Start of Information provided
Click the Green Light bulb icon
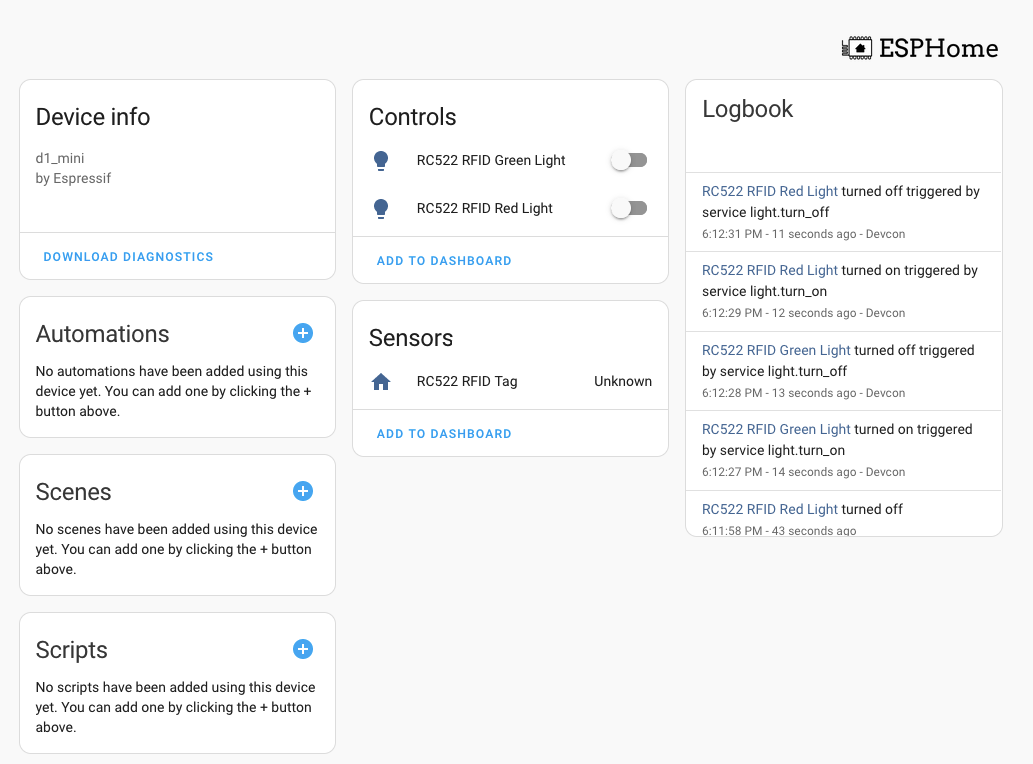This screenshot has width=1033, height=764. [380, 160]
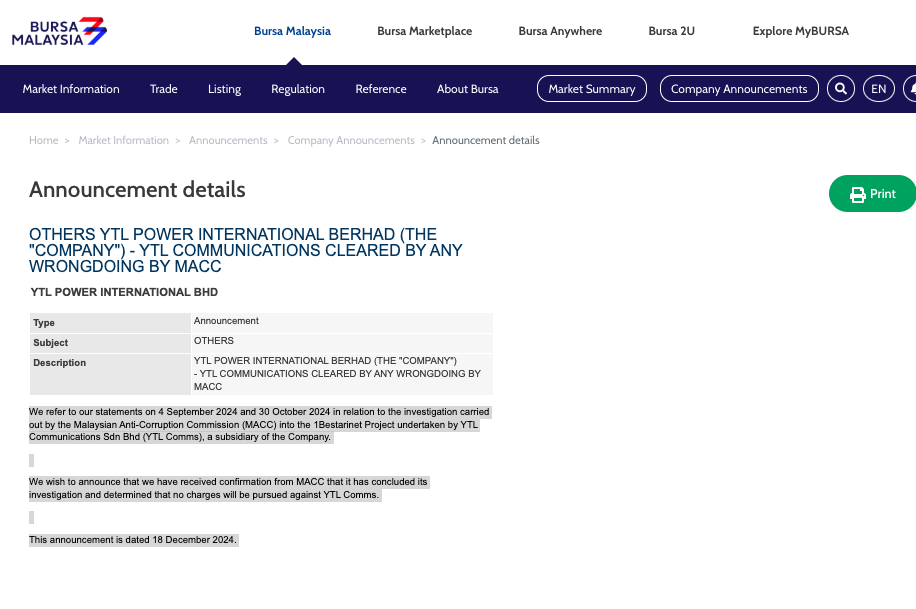Go to Home via breadcrumb

[x=44, y=140]
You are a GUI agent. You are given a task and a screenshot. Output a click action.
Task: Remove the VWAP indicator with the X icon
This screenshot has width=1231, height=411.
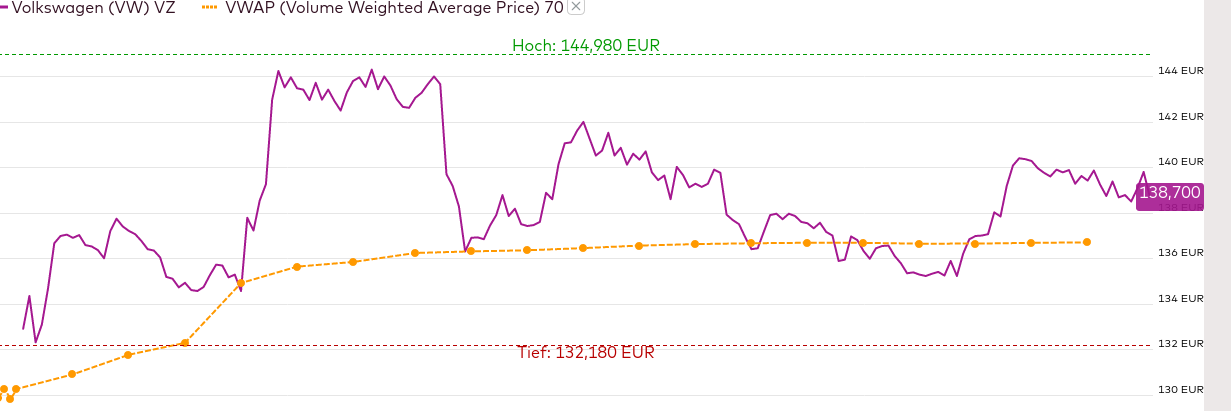click(576, 6)
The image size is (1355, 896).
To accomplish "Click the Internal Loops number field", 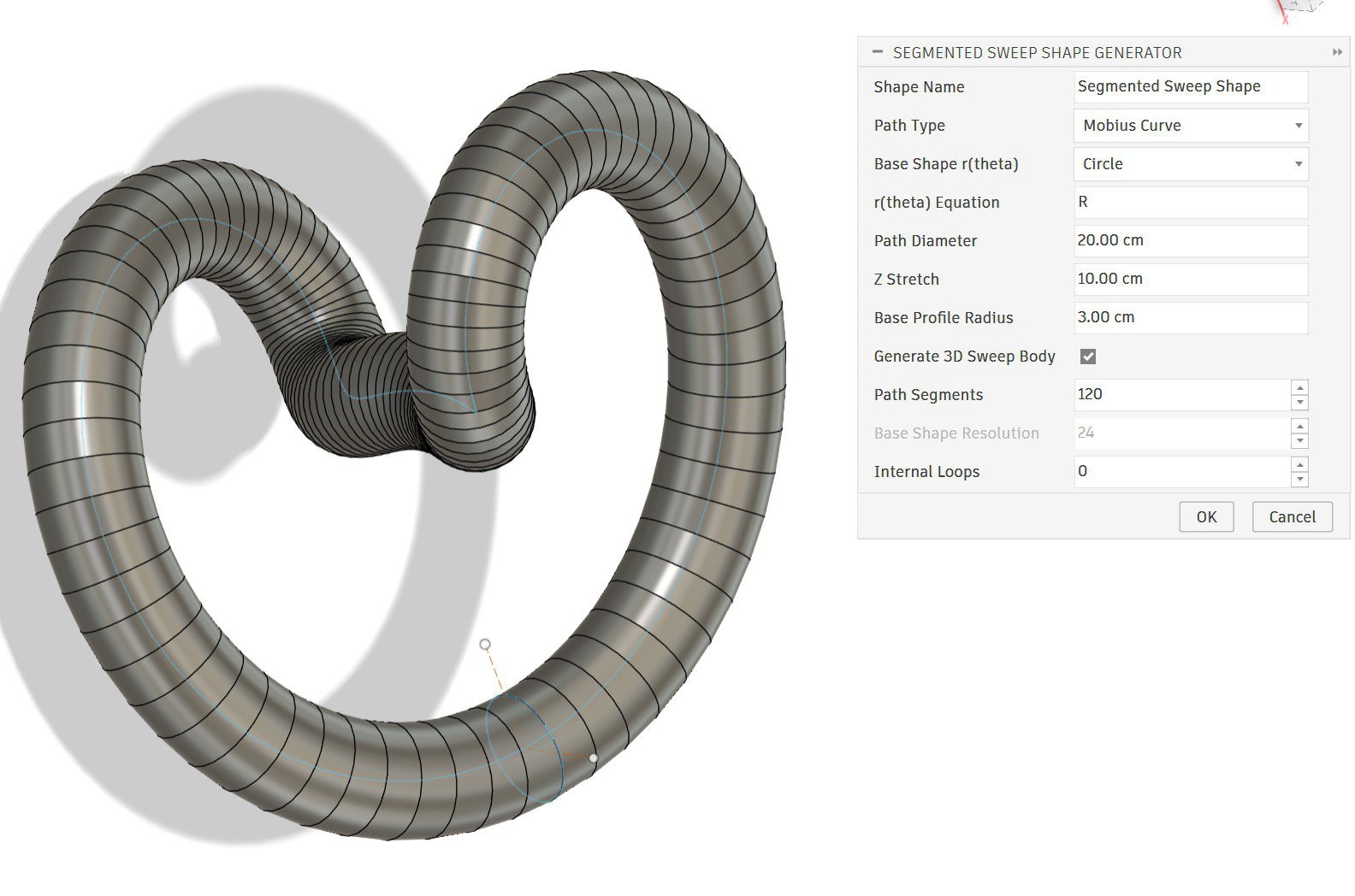I will (1180, 472).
End of Information provided
Task objective. Everything from the first line of the records through the line containing "The image size is (1355, 896)." should be reproduced exactly, apart from the pictures.

Reply.
Click the Green Light bulb icon
This screenshot has width=1033, height=764. [380, 160]
Go to Home via breadcrumb

[x=44, y=140]
You are a GUI agent. You are given a task and a screenshot. Output a click action.
Task: Remove the VWAP indicator with the X icon
This screenshot has width=1231, height=411.
click(576, 6)
The image size is (1355, 896).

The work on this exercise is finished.